-- Exercise directions --
Take each line of the records below that contains the string "Enable" and copy it.

- - -

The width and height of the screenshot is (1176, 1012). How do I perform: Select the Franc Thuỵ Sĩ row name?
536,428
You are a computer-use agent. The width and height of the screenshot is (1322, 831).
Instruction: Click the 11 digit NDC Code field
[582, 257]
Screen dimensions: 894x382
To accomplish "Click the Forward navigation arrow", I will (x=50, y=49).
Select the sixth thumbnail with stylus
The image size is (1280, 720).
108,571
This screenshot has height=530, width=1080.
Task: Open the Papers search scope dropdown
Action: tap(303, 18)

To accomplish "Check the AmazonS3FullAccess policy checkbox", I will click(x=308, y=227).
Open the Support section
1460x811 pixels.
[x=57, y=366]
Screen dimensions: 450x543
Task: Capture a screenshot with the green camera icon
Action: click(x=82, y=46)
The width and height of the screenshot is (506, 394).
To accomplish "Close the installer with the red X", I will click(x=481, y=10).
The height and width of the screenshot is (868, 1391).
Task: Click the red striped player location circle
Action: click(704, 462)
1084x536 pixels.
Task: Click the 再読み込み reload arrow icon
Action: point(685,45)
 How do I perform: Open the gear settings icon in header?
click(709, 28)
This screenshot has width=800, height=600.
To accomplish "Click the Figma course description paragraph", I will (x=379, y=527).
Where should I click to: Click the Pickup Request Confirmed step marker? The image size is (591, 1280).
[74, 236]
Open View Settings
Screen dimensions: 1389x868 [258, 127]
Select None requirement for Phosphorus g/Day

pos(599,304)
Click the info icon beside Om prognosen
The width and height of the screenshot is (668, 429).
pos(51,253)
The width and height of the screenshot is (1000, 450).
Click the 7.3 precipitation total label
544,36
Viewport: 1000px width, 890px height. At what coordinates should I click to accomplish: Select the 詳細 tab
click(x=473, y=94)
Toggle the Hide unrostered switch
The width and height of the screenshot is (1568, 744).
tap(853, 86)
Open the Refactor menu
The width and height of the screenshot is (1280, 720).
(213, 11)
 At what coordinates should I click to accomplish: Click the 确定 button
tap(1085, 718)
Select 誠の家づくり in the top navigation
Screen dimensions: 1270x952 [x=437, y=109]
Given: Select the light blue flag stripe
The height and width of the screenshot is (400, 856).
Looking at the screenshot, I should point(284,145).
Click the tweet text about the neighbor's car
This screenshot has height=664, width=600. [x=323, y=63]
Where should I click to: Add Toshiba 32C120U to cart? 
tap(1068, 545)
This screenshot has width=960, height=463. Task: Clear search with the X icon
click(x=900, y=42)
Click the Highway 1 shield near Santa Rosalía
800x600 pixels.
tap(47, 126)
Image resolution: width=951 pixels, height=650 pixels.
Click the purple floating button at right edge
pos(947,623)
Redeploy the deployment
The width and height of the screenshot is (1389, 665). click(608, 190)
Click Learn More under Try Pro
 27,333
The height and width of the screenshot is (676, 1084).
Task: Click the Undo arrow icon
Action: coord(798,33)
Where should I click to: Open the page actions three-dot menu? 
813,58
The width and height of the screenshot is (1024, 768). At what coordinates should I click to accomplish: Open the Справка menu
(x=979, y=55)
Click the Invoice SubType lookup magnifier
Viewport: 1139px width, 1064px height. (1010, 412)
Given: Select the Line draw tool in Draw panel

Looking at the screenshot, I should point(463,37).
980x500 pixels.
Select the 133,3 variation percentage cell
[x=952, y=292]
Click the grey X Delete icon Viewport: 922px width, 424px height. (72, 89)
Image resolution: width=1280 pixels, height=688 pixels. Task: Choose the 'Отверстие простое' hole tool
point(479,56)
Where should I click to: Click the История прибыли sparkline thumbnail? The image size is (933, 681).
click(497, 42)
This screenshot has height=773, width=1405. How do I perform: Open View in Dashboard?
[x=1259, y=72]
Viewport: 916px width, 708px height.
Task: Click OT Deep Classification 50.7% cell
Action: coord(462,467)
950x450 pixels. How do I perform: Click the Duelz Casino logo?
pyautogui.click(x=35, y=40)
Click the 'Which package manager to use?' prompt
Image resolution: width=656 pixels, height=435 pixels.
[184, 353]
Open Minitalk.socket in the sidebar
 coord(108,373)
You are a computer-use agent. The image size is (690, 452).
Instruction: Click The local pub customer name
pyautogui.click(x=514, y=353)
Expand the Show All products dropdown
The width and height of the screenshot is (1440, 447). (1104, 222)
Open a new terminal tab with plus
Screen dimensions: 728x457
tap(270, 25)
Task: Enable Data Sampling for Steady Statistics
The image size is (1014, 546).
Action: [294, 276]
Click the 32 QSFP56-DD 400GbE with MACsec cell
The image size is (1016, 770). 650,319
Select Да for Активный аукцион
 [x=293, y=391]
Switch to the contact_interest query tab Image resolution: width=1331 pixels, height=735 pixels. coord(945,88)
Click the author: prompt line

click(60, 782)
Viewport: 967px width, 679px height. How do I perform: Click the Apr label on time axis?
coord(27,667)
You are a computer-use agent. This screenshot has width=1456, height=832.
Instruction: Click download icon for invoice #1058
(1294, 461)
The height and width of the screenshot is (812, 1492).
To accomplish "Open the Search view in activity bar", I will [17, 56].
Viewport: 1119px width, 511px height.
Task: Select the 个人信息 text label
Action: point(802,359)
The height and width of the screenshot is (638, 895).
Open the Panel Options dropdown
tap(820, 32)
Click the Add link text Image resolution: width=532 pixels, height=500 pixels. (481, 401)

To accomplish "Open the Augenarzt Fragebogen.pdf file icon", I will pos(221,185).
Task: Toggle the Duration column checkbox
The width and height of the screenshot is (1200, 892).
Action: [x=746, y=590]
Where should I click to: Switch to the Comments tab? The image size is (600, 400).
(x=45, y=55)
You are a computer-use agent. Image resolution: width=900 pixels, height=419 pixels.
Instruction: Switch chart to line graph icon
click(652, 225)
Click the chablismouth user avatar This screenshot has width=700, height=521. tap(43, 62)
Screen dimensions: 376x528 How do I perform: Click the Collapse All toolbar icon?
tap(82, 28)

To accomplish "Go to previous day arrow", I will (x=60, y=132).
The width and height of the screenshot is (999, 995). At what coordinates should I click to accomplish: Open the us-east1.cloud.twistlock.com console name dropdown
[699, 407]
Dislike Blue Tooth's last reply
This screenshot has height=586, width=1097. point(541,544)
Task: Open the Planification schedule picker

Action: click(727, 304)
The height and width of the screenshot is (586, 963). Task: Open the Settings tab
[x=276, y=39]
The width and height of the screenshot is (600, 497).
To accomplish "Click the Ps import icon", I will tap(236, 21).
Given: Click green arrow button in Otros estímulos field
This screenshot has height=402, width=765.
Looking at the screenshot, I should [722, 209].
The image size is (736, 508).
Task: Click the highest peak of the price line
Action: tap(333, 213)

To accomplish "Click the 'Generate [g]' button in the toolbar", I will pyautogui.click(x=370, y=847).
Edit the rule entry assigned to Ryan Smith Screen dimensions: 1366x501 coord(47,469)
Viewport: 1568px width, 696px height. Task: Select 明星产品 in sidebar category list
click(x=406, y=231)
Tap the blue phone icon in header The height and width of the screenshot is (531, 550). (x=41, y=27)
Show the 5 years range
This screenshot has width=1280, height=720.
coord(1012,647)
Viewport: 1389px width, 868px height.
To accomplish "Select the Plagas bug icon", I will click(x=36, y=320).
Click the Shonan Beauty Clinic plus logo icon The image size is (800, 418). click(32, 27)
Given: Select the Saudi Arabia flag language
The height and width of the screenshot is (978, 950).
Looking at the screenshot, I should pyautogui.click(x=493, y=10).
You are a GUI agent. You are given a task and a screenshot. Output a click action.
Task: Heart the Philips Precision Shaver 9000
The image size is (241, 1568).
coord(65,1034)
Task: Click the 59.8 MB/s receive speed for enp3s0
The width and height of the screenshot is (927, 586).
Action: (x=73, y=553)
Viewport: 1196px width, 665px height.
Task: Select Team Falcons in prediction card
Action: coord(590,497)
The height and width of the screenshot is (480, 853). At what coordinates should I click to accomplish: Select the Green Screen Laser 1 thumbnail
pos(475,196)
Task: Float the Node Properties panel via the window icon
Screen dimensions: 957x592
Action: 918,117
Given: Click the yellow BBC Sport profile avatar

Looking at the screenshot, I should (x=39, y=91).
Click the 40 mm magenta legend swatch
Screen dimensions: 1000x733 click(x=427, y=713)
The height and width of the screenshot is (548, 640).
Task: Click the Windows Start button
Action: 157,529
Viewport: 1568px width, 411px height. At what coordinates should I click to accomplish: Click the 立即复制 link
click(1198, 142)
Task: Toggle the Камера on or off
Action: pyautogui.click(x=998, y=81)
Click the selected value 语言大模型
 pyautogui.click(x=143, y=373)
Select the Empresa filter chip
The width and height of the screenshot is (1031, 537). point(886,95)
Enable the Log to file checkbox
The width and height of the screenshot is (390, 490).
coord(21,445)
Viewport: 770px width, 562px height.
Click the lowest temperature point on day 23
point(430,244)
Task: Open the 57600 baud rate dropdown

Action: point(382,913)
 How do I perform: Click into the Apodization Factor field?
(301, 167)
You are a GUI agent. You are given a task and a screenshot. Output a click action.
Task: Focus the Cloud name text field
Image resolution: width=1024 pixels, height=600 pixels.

- - -

-- Exercise solution --
Task: Enable Data Sampling for Steady Statistics
Enable the Log to file checkbox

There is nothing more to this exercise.